Gyuri Köves – is a fourteen-year-old secondary school student in Budapest. His parents are divorced and he feels he belongs to nowhere. Although he is of Jewish origin he feels like a stranger among the Jews because he speaks no Hebrew. He is a Jew among the Hungarians and a non-Jew among the Jews.
The novel starts with his father being drafted to forced labour. He stays with his stepmother and works in a war factory. He is deported to Auschwitz on a summer day. He lies about his age at the selection of the prisoners, so he is not sent to a gas chamber. He is transported to Buchenwald, where he becomes seriously ill due to hard work and starvation. He survives and gets back home to Budapest to realise that this is the hardest to survive since he is no longer one of the more than half a million Hungarian citizens, Jews or declared to be Jews, who would never return home.
He does not revolt against his fate. He is not infuriated, he does not moralise, does not come to conclusions about the state of the world. He accepts everything dispassionately with resignation and naivity. His personality changes enormously by the end of the developmental novel. He becomes an independent person who is able to act, who does not hide his opinion and at the end of the novel answers the question what he feels about the city he has abandoned saying: “Hatred”.

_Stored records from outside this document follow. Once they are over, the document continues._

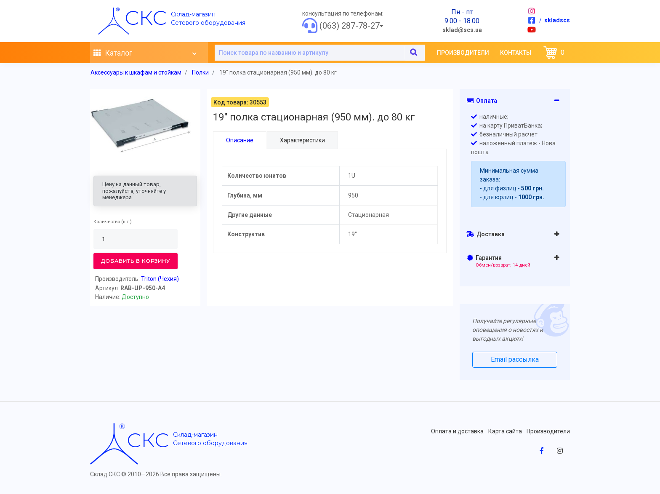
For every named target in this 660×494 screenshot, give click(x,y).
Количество (106, 221)
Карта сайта (505, 431)
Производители (463, 52)
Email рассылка (515, 359)
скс (146, 17)
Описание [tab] (239, 140)
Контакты (515, 52)
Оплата (482, 100)
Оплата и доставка (457, 431)
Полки (200, 72)
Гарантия (499, 261)
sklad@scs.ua (462, 30)
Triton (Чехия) (160, 278)
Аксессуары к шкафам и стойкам (135, 72)
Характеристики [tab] (302, 140)
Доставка (485, 234)
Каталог (144, 53)
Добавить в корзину (135, 261)
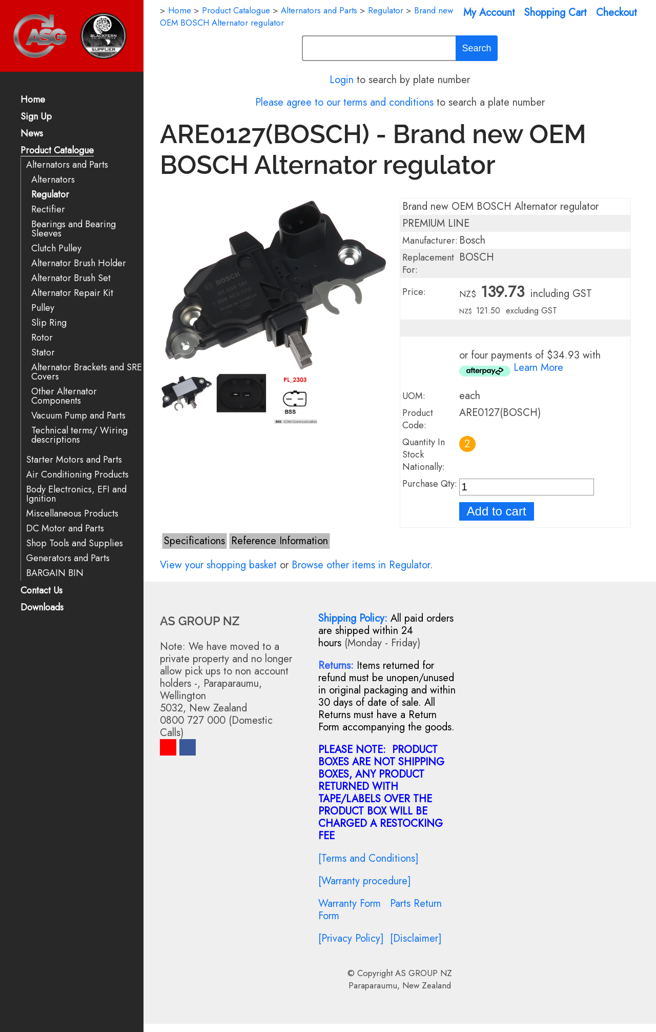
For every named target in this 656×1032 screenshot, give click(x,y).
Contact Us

Imre Kertész was known for a long time as a journalist and librettist of musical comedies. Although his Fatelessness, finished in 1973, was discussed by some critics it was rejected by a publishing house and was eventually published only two years later. Nonetheless, the Hungarian reading public did not have any reactions to it or to his whole oeuvre.
As he confessed in some interviews he could only express the negative experiences of a totalitarian state adequately much later when as an adult he had to face the reality of another dictatorship, namely the Kádár-regime. His works were translated in the 1990’s first into German then to English and as a result of his popularity abroad he became more and more popular in Hungary, too. Yet, it’s quite impossible to assign his role in the Hungarian literature. His whole oeuvre deals with the Holocaust of the Hungarian Jews in profound depth and quality, which is a recurrent theme of Ernő Szép’s The Smell of Humans (1945), Béla Zsolt’s Nine Suitcases (1946), Mária Ember’s Hairpin Bend (1974), György Somlyó’s Ramp (1984) and György Konrád’s A Guest In My Own Country – A Hungarian Life (2001, 2007)
In world literature his experiences can be compared to the works of Jorge Semprún (The Long Voyage), Jean Améry, Tadeusz Borowski, Primo Levi, or the Nobel Peace Prize winning Elie Wiesel. He was influenced by Franz Kafka’s writing style and Albert Camus’s The Stranger.